Şeker, Türk toplumu için her zaman vazgeçilmez bir ürün olmuştur. Akide şekerleri, lokumlar, şerbetler gibi tatlar kadim Türk mutfağının ayrılmaz birer parçası olarak kuşaklar boyunca süregelmiştir. Geleneksel Türk şekerlemeciliğinin gelişmesinde, Ali Muhittin Hacı Bekir’in katkıları oldukça büyüktür.
1777 yılında Kastamonu’nun Araç ilçesinden İstanbul’a ailesiyle birlikte göç eden Hacı Bekir, Bahçekapı semtinde bir şekerci dükkânı açtı. Osmanlı lonca düzeni içerisinde çıraklıktan ustalığa yükselen Bekir Efendi; temizlik, kalite ve çeşitlilik anlayışıyla kısa sürede büyük başarılar elde etti. İlk üretimlerde bal, pekmez ve su gibi doğal malzemeler kullanılırken, zamanla Avrupa’dan gelen rafine şeker, gül, tarçın ve limon gibi aromalarla tatlandırılan yenilikçi akide şekerleri üretildi. Ayrıca nişasta kullanımı sayesinde lokum üretiminde büyük bir çığır açıldı. Bu yenilikler, yalnızca Osmanlı topraklarıyla sınırlı kalmayıp Batı dünyasında jel şekerinin gelişmesine ilham verdi.

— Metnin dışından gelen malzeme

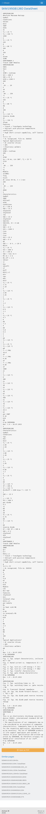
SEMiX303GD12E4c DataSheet (13, 764)
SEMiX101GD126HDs (10, 760)
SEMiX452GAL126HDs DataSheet (14, 774)
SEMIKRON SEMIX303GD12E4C (14, 777)
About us (41, 811)
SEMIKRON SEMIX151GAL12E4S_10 (16, 794)
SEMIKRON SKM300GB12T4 (13, 797)
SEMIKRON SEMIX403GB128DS (14, 780)
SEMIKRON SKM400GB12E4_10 (14, 767)
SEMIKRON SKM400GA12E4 (13, 790)
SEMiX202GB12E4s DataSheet (13, 787)
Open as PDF (24, 750)
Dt (5, 3)
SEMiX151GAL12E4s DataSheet (14, 770)
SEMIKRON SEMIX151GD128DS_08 (16, 784)
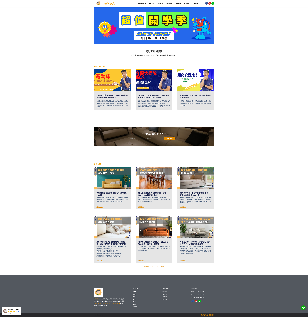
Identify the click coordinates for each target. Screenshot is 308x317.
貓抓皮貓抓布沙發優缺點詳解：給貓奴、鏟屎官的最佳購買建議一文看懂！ (111, 243)
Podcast (151, 3)
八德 (99, 303)
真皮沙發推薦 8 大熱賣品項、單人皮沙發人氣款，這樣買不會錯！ (153, 243)
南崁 (103, 303)
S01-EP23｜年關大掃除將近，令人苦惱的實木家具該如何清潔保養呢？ (153, 96)
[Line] (212, 3)
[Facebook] (206, 3)
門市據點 (195, 3)
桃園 (110, 303)
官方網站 (186, 3)
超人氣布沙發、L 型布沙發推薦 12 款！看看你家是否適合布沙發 (195, 194)
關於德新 (178, 3)
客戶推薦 (160, 3)
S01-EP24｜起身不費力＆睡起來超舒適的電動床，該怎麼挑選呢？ (112, 96)
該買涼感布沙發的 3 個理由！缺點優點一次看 (111, 194)
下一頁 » (161, 266)
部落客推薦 (169, 3)
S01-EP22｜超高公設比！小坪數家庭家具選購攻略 (195, 96)
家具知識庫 (141, 3)
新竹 (113, 303)
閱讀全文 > (99, 207)
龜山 (106, 303)
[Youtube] (209, 3)
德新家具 (109, 3)
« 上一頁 (146, 266)
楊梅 (96, 303)
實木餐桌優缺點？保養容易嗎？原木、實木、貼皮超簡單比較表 (153, 194)
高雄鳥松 (117, 303)
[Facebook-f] (192, 301)
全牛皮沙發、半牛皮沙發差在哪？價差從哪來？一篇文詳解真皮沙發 (195, 243)
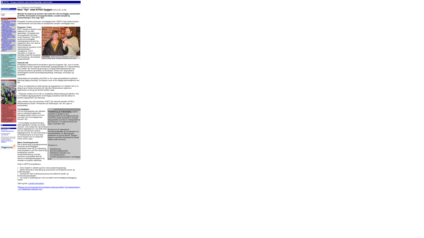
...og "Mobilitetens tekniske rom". (30, 189)
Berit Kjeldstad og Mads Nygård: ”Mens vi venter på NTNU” (8, 37)
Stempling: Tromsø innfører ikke (7, 56)
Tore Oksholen (4, 134)
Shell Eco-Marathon (7, 120)
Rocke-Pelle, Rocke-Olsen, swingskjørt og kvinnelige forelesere (8, 113)
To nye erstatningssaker (8, 72)
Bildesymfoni (5, 108)
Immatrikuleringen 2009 (8, 104)
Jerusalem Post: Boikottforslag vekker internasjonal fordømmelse (9, 74)
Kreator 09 (5, 107)
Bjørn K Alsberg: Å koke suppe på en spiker (8, 45)
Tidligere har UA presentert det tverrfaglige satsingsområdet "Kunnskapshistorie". (49, 187)
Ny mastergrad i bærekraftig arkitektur (8, 70)
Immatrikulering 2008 (7, 119)
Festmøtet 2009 (6, 106)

Hacı Bekir’in şekerlemeleri, Osmanlı sarayında büyük bir beğeni topladı. Padişah II. Mahmut döneminde “Saray Şekerci başı” unvanı verilen Bekir Efendi, kalitesiyle uluslararası arenada tanındı ve lokumu “Turkish Delight” adıyla dünyaya tanıttı. Hacı Bekir’in başarısı, aileden gelen gelenekle bir marka kimliği oluşturdu. Cumhuriyet döneminde, Ali Muhittin Hacı Bekir’in liderliğinde işletme daha da modernleşti. Güçlü reklam kampanyaları ve sosyal projelerle marka kimliği pekiştirildi. Amerika, Japonya, Mısır, Güney Afrika ve İngiltere gibi ülkelerdeki firmalara satış yapacak seviyeye geldi. Hatta yurt dışında temsilcilikler açarak Türk şekerlemeciliğini bu ülkelerde başarıyla temsil etti.

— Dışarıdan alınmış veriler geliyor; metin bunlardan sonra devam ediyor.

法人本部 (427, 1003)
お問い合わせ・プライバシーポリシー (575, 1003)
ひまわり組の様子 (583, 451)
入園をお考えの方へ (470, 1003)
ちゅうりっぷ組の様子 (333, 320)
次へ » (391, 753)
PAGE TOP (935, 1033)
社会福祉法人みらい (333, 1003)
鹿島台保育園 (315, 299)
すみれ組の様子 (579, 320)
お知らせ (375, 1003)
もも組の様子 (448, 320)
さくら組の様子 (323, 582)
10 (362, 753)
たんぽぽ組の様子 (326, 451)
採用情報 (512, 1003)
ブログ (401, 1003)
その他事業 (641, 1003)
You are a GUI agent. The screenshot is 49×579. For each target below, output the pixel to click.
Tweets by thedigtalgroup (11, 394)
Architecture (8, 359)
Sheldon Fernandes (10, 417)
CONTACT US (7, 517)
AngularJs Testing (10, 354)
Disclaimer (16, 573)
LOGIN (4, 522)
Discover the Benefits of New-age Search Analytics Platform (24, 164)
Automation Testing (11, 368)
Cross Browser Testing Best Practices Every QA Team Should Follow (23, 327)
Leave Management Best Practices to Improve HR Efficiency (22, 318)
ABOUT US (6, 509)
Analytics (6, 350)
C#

Hacı Bekir markası, uluslararası alanda Osmanlının gururu olarak kabul edildi. 1873 yılında Viyana Fuarı’nda gümüş madalya, 1888 yılında Köln Fuarı’nda gümüş ve 1897 yılında Brüksel Fuarı’nda altın madalya kazanarak dünya çapında kalitesini kanıtladı. Bu başarılar sayesinde Hacı Bekir, uluslararası bir marka haline geldi. Hacı Bekir ile başlayan bu eşsiz gelenek, sadece Türk şekerlemeciliğine yenilikler katmakla kalmayıp aynı zamanda bir kültürün ve zanaatın kuşaktan kuşağa aktarılmasına öncülük etti. Bugün hem İstanbul’da hem de Anadolu’nun farklı köşelerinde Hacı Bekir’in mirası, eşsiz tatlarıyla yaşatılmaya devam etmektedir. İstanbul’daki üç mağazasında lokum, helva, reçel, çeşitli ezmeler, bisküviler ve meşhur şerbetler gibi ürünleriyle müşterilere hizmet vermeyi sürdüren Hacı Bekir, kültürel bir simge olmayı başarmıştır.

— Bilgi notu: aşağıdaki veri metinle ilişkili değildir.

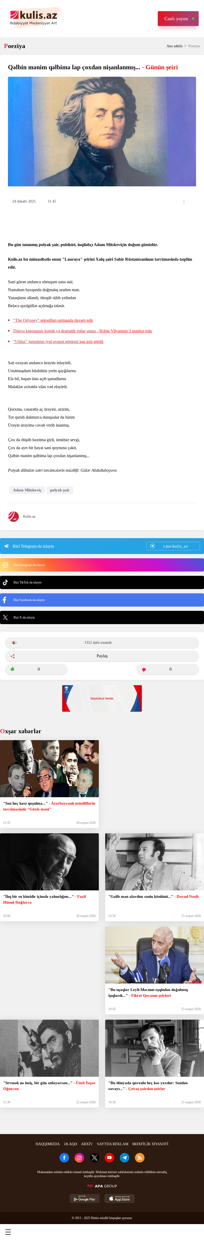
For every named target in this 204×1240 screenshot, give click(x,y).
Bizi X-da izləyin (24, 617)
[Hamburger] (8, 1232)
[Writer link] (148, 1232)
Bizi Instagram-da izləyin (29, 565)
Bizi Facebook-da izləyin (29, 600)
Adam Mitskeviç (27, 490)
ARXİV (87, 1144)
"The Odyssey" (53, 320)
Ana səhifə (174, 46)
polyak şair (60, 490)
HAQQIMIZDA (48, 1144)
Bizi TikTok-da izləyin (27, 582)
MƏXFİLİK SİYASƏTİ (150, 1144)
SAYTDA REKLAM (112, 1144)
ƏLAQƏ (70, 1144)
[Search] (54, 1232)
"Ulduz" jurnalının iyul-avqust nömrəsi (58, 341)
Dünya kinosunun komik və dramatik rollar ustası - (82, 331)
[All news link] (195, 1232)
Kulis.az (29, 516)
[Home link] (101, 1232)
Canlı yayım (176, 18)
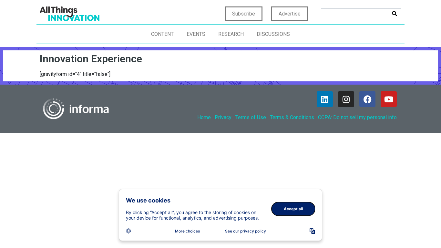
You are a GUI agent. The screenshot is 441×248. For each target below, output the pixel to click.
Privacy (223, 117)
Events (196, 34)
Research (231, 34)
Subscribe (243, 14)
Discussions (273, 34)
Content (162, 34)
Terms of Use (250, 117)
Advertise (290, 14)
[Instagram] (346, 99)
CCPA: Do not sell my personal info (357, 117)
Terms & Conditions (292, 117)
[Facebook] (367, 99)
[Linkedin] (325, 99)
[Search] (394, 14)
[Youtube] (389, 99)
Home (204, 117)
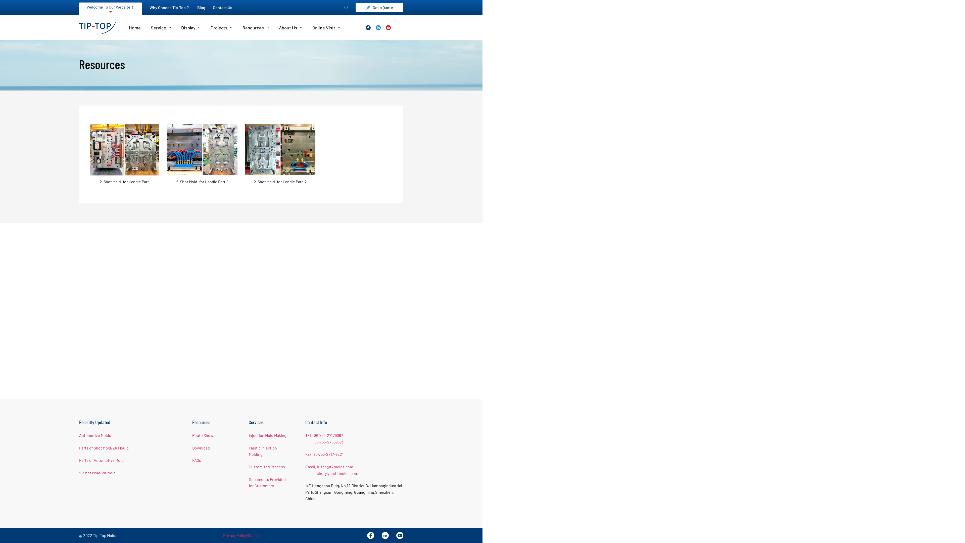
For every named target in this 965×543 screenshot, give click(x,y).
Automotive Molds (95, 435)
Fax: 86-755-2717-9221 (324, 454)
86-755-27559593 (329, 441)
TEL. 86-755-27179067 (324, 435)
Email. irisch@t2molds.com (329, 466)
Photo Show (202, 435)
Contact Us (222, 7)
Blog (201, 7)
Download (201, 447)
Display (188, 27)
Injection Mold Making (267, 435)
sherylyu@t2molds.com (337, 473)
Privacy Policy (235, 535)
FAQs (196, 460)
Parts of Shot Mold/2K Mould (104, 447)
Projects (219, 27)
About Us (288, 27)
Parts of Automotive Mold (101, 460)
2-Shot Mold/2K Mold (97, 472)
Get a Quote (383, 7)
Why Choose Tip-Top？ (170, 7)
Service (158, 27)
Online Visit (323, 27)
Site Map (254, 535)
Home (135, 27)
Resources (253, 27)
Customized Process (267, 466)
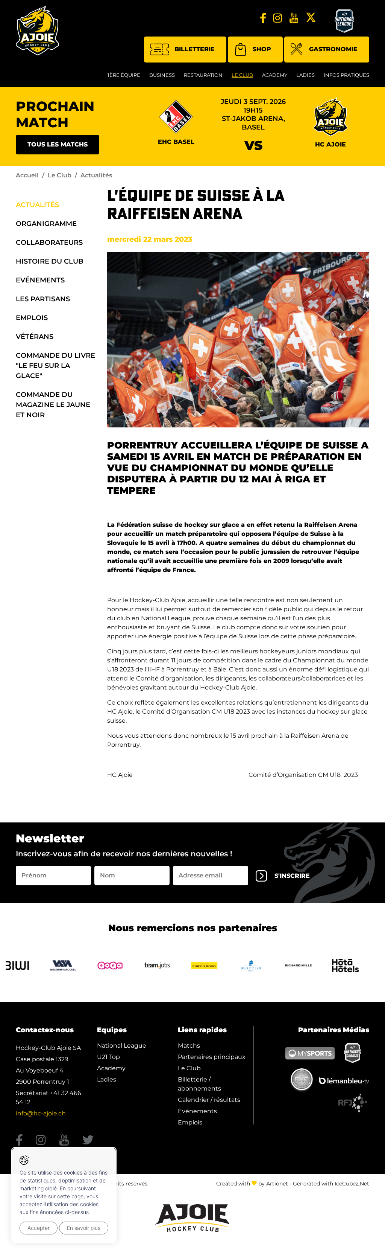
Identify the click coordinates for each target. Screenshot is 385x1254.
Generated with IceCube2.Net (331, 1183)
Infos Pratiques (346, 75)
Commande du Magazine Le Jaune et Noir (53, 405)
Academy (274, 75)
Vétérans (34, 337)
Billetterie (194, 49)
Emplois (32, 318)
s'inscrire (292, 875)
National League (121, 1045)
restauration (203, 75)
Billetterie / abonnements (199, 1084)
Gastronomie (333, 49)
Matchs (189, 1045)
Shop (262, 49)
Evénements (40, 280)
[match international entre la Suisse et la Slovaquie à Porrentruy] (238, 339)
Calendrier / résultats (209, 1099)
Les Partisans (43, 299)
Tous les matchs (57, 144)
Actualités (37, 205)
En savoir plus (83, 1228)
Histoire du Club (49, 261)
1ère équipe (124, 75)
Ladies (305, 75)
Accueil (27, 175)
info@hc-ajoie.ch (41, 1113)
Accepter (38, 1228)
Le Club (242, 75)
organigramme (46, 224)
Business (162, 75)
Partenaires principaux (212, 1056)
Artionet (277, 1183)
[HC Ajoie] (37, 30)
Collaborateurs (49, 242)
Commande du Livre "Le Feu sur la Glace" (55, 365)
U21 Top (108, 1056)
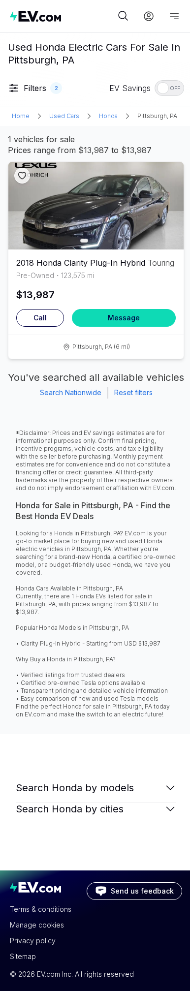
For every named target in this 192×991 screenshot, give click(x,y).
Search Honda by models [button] (75, 788)
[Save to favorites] (22, 176)
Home (21, 116)
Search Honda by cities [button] (70, 809)
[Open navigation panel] (174, 16)
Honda (108, 116)
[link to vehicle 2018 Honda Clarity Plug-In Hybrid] (96, 205)
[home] (62, 16)
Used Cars (64, 116)
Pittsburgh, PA (157, 116)
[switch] (169, 88)
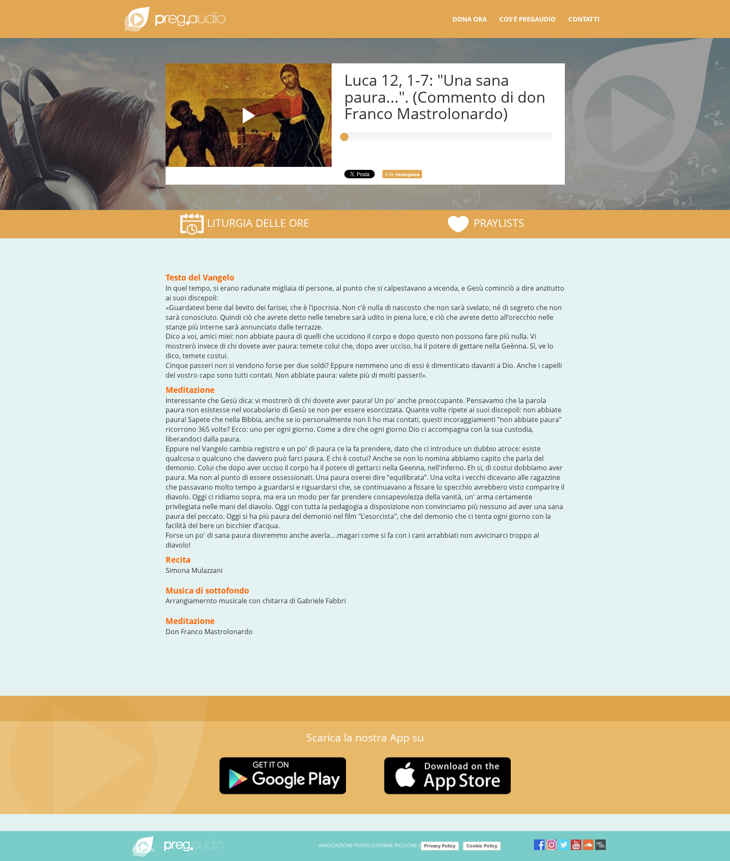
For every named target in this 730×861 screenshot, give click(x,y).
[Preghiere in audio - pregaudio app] (175, 19)
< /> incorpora (402, 174)
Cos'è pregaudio (527, 19)
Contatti (583, 19)
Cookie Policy (481, 846)
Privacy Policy (439, 846)
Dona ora (469, 19)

Bu lezzet dolu yolculuk ise yalnızca İstanbul’da kalmayıp Anadolu’nun dört bir yanına yayıldı. Hacı Bekir’in torunu, askerlik yıllarında Bafralı Şükrü Efendi ile tanışarak ona lokumculuk zanaatını öğretti ve Şükrü Efendi bir müddet İstanbul’da yeni ögrendiği mesleği icra etti. Ancak ailesinin isteğiyle memleketine geri dönen Şükrü Efendi, Bafra’da küçük bir imalathane kurarak lokum ve şekerleme üretimine başladı. Bu girişim, lokumculuk ve şekerleme sanatının Bafra’ya taşınmasını sağladı ve bölgenin bu alanda tanınmasına vesile oldu. Ardından gelen ustalarla birlikte bu gelenek Bafra’da kök saldı ve yerel bir mirasa dönüştü.
Şükrü Efendi’nin Hacı Bekir Efendi'nin torunun yanında başlayan lokumculuk serüveni, tarihin tozlu sayfalarına işlenmiş bir aile destanı gibi dört kuşak boyunca özene bezene işlenmiş, elden ele aktarılmıştır. Şükrü Efendi, lokumun adeta bir sanat eseri olduğunu bilerek bu değerli mirası oğlu Faris’e emanet etti. Faris ise lokumun kokusunu ve tadını sonsuz bir sevdayla oğulları Metin ve Çetin Yüksel’e taşıdı. Çetin Yüksel, bu kıymetli geleneği oğlu Faris Yüksel’e aktararak aile içinde nesilden nesile süregelen bu tatlı serüveni günümüze kadar ulaştırdı. Şükrü Efendi, 1879 yılında Bafra’da doğmuş; annesi Emine Hanım, babası Ahmet Bey’dir. 23 Mart 1963 tarihinde Bafra’da hayata gözlerini yummuştur.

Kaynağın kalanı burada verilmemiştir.